Friday, October 29, 2010

Two Fisted Critique

I submitted several more chapters of my novel THE EDGE to the Moosemeat writer’s group last night with generally negative results. Again, the pulpy tone seems to put most people off. In fact, it seems to make some members of the group downright angry. Strangely, the member who reads the most pulp-style material seems to be the most negative toward the piece, which I confess perplexes me more than a little bit.

A great deal of the critique time seems to be spent on suggesting that the piece can only be made worthy by pushing further away from, or attempting to transcend the pulpy themes and prose.

I know that most of the members are really trying to urge me toward the best possible result I can attain, and I truly appreciate their time and efforts. However, their help always seems to be subtly predicated on the assumption that the genre itself is fundamentally flawed. That’s tough for me because I simply don’t agree with that position. Several ‘Meaters have made statements along the lines of; “This isn’t the kind of thing I’d ever read on my own.” Hey, I could say the same thing about much of the work I read there from other members, but I usually don’t. 

To be fair, a few members of the group did offer a mostly positive response. I award my eternal gratitude to those fine individuals.

I know that there are fans of this type of material out there, because I’m one of them. I certainly never have any difficulty finding similar stories in the bookstores. Someone must be reading this stuff!

The heartbreaking thing is, when I read my story, I really get a great deal of joy out of it. It would be exactly the sort of thing I’d like reading. I don’t think my book is perfect by any means, but all I’m really trying for is a fun read.

I guess maybe I’m asking for it by aiming that low.

* To do:
**A)** Decide whether each statement agrees with the post, answering yes or no and quoting the deciding words: (i) the member who reads the most pulp-style material was the most negative toward the piece; (ii) no member of the group responded positively; (iii) the author considers the book perfect.
**B)** Turn the entries from the line containing "Viewport: 1568px width, 430px height." through the end of the entries, inclusive, into a numbered list, leaving out blank lines.
The entries have no connection to the post.

* Extracted records:
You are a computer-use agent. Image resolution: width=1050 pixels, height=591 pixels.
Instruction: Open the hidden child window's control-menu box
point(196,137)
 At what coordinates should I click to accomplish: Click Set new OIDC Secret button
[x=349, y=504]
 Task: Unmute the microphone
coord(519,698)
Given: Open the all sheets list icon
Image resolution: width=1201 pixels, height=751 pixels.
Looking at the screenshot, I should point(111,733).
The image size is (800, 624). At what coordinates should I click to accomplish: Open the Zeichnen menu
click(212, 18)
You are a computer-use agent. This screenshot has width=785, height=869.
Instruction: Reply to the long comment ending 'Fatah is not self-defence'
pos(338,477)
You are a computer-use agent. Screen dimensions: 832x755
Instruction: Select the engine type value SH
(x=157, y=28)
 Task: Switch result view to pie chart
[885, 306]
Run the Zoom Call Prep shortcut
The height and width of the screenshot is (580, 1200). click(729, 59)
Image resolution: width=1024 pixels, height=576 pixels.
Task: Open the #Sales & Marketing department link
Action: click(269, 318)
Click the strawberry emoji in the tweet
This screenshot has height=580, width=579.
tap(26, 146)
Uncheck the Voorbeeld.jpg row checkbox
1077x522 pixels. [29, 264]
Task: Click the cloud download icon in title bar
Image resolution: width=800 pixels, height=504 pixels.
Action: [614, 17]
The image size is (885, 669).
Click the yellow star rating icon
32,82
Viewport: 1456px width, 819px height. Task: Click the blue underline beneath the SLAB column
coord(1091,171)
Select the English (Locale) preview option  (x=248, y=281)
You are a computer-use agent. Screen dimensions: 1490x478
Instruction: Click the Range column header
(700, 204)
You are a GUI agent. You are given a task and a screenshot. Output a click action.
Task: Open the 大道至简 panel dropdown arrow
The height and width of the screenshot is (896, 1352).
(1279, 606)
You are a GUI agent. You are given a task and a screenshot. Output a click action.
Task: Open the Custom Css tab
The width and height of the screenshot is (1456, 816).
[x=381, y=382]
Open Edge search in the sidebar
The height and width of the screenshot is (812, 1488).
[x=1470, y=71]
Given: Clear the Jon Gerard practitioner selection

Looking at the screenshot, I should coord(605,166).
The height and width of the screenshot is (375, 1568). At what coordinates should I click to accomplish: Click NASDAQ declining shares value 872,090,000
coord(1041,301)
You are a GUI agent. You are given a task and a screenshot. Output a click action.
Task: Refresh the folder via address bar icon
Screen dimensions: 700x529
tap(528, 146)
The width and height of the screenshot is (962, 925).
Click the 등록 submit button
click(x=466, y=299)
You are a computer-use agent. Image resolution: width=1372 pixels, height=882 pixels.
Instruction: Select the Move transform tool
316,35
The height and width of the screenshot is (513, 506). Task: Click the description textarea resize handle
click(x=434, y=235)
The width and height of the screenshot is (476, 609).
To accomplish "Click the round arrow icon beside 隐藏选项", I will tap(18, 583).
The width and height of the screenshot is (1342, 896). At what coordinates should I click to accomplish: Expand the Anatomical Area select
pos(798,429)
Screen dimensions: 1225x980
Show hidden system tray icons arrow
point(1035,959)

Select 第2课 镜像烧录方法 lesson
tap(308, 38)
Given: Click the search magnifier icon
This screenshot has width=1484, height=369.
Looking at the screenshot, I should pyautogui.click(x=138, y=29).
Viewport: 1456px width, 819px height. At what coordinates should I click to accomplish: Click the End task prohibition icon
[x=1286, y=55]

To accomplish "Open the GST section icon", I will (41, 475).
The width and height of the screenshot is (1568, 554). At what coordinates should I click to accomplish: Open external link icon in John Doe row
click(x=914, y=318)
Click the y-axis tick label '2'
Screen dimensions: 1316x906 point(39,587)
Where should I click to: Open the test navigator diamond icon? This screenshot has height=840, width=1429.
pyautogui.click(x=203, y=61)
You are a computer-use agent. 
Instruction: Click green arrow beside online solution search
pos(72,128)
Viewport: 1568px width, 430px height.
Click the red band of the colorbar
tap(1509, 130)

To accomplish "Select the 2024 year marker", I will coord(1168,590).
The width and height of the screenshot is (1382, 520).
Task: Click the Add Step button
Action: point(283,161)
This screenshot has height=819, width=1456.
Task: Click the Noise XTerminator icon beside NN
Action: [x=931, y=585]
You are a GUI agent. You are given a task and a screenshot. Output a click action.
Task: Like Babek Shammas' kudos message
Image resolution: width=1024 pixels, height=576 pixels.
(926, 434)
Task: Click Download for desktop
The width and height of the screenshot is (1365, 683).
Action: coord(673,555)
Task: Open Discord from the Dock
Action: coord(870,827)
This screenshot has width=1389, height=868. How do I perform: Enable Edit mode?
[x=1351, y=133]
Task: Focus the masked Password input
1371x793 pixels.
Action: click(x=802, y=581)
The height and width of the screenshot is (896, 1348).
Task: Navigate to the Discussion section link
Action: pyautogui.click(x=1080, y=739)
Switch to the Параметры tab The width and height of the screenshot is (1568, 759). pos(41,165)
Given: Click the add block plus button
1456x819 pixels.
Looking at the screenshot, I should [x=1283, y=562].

* Exercise results:
**A)**
(i) Yes: "the member who reads the most pulp-style material seems to be the most negative toward the piece"
(ii) No: "a few members of the group did offer a mostly positive response"
(iii) No: "I don’t think my book is perfect by any means"

**B)**
1. Viewport: 1568px width, 430px height.
2. Click the red band of the colorbar
3. tap(1509, 130)
4. To accomplish "Select the 2024 year marker", I will coord(1168,590).
5. The width and height of the screenshot is (1382, 520).
6. Task: Click the Add Step button
7. Action: point(283,161)
8. This screenshot has height=819, width=1456.
9. Task: Click the Noise XTerminator icon beside NN
10. Action: [x=931, y=585]
11. You are a GUI agent. You are given a task and a screenshot. Output a click action.
12. Task: Like Babek Shammas' kudos message
13. Image resolution: width=1024 pixels, height=576 pixels.
14. (926, 434)
15. Task: Click Download for desktop
16. The width and height of the screenshot is (1365, 683).
17. Action: coord(673,555)
18. Task: Open Discord from the Dock
19. Action: coord(870,827)
20. This screenshot has width=1389, height=868. How do I perform: Enable Edit mode?
21. [x=1351, y=133]
22. Task: Focus the masked Password input
23. 1371x793 pixels.
24. Action: click(x=802, y=581)
25. The height and width of the screenshot is (896, 1348).
26. Task: Navigate to the Discussion section link
27. Action: pyautogui.click(x=1080, y=739)
28. Switch to the Параметры tab The width and height of the screenshot is (1568, 759). pos(41,165)
29. Given: Click the add block plus button
30. 1456x819 pixels.
31. Looking at the screenshot, I should [x=1283, y=562].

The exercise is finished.